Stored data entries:
--------------------
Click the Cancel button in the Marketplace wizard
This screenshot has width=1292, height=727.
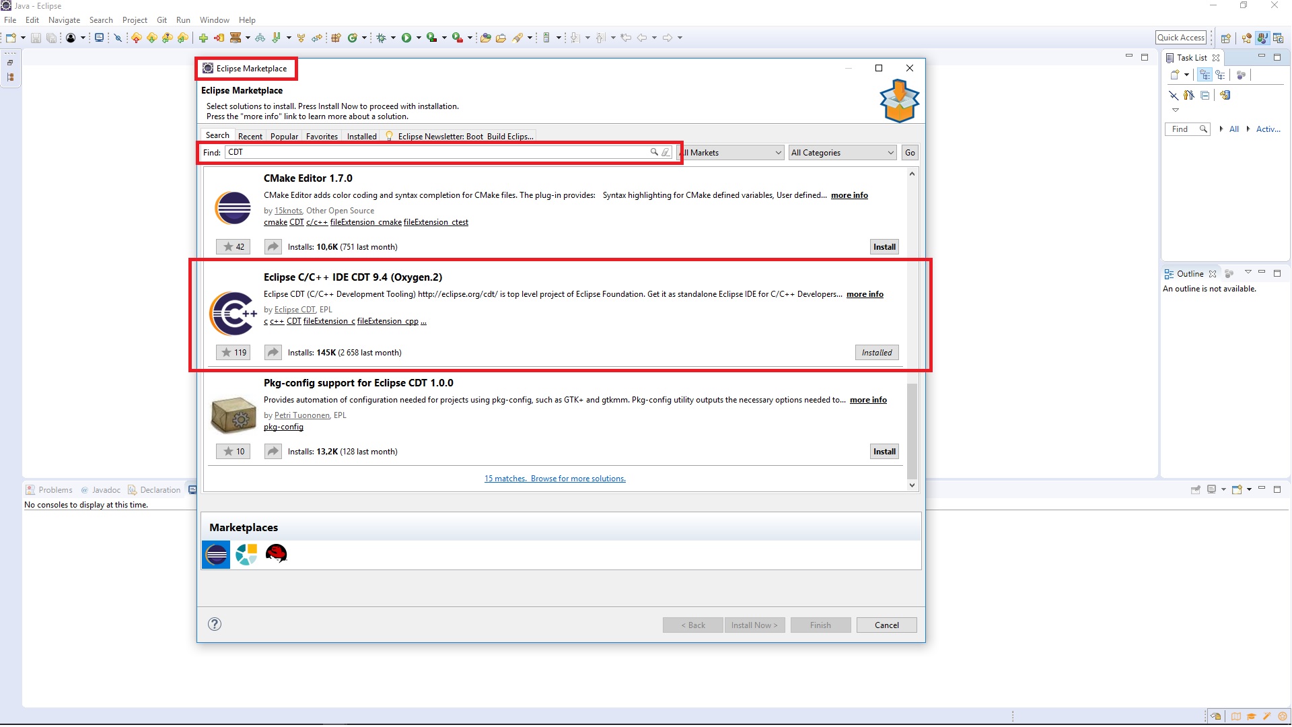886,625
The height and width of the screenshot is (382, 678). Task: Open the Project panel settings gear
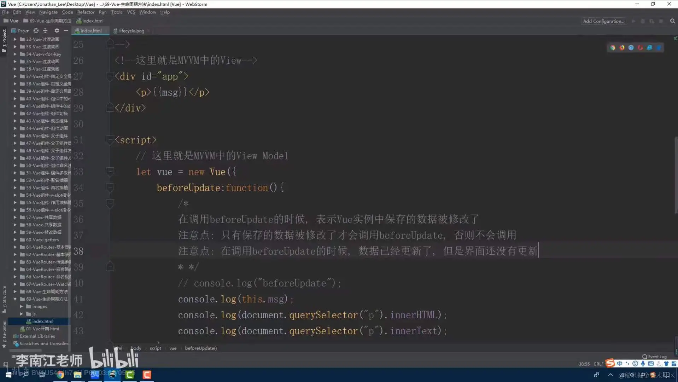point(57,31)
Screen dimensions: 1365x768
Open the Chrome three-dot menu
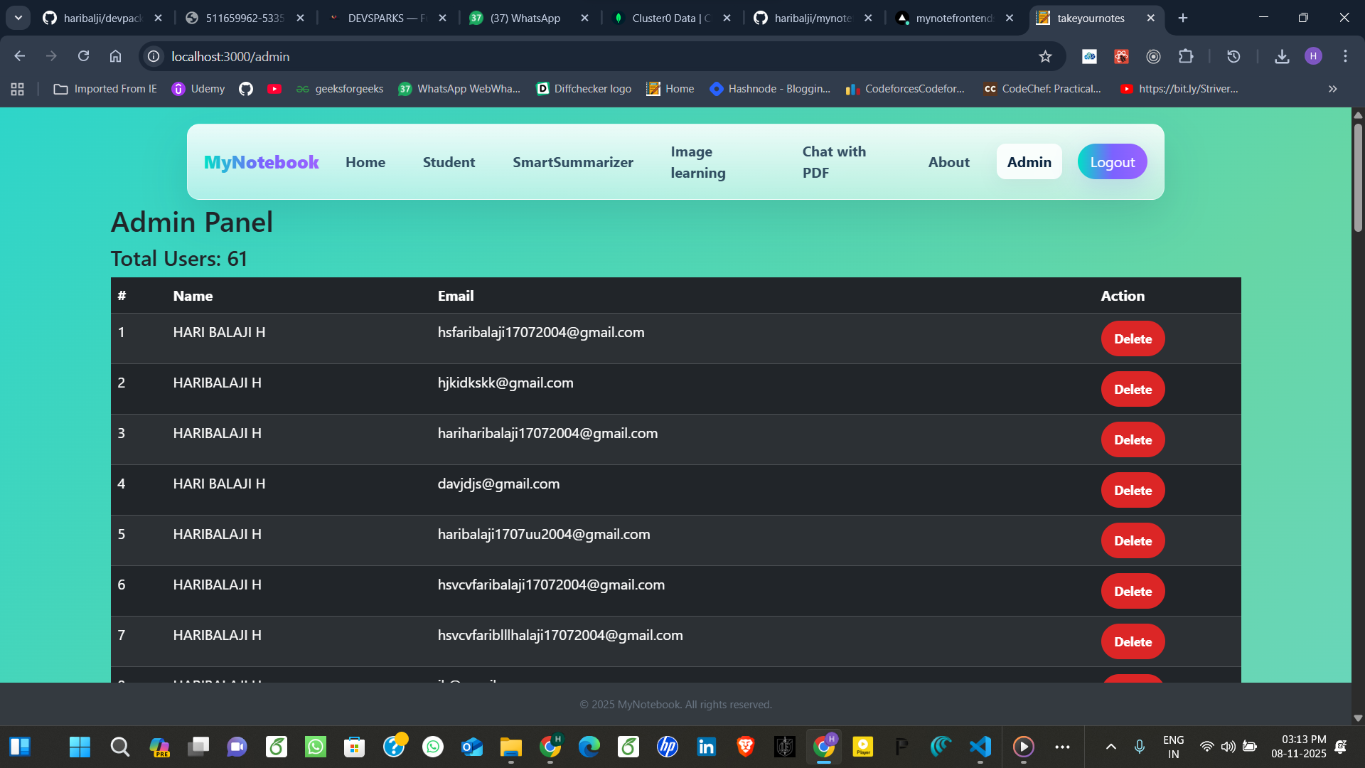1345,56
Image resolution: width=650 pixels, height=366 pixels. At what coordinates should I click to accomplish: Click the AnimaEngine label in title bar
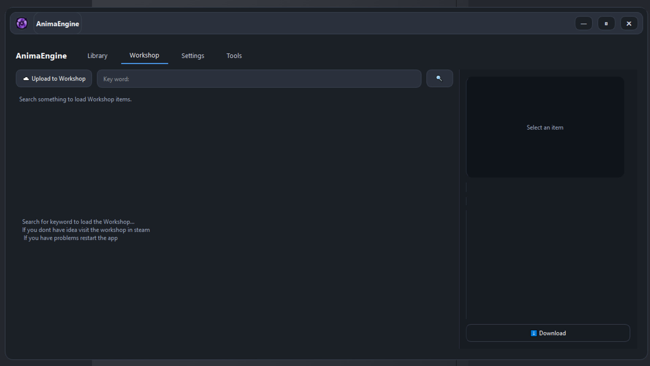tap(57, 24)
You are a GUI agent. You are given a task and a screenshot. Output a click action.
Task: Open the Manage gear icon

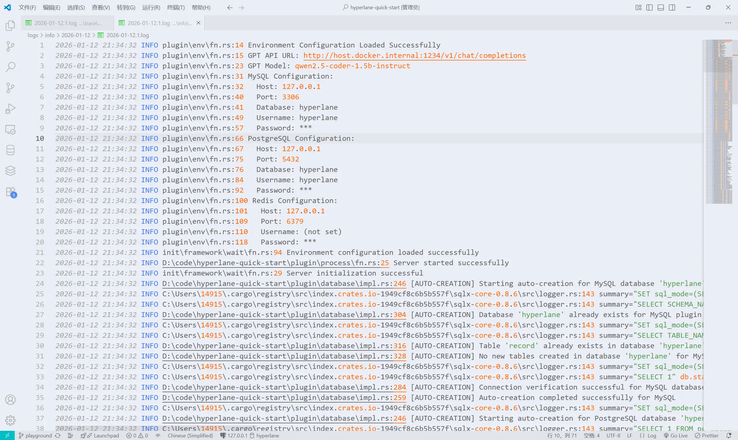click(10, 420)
--------------------
▶ REQUIREMENT:
Only the lines from the line containing "Open the Chrome three-dot menu" through the last line of the entries above should be reproduced, word for word and without pictures.

▶ OUTPUT:
Open the Chrome three-dot menu
1345,56
Image resolution: width=650 pixels, height=366 pixels. At what coordinates should I click to accomplish: Click the AnimaEngine label in title bar
tap(57, 24)
You are a GUI agent. You are given a task and a screenshot. Output a click action.
Task: Open the Manage gear icon

click(10, 420)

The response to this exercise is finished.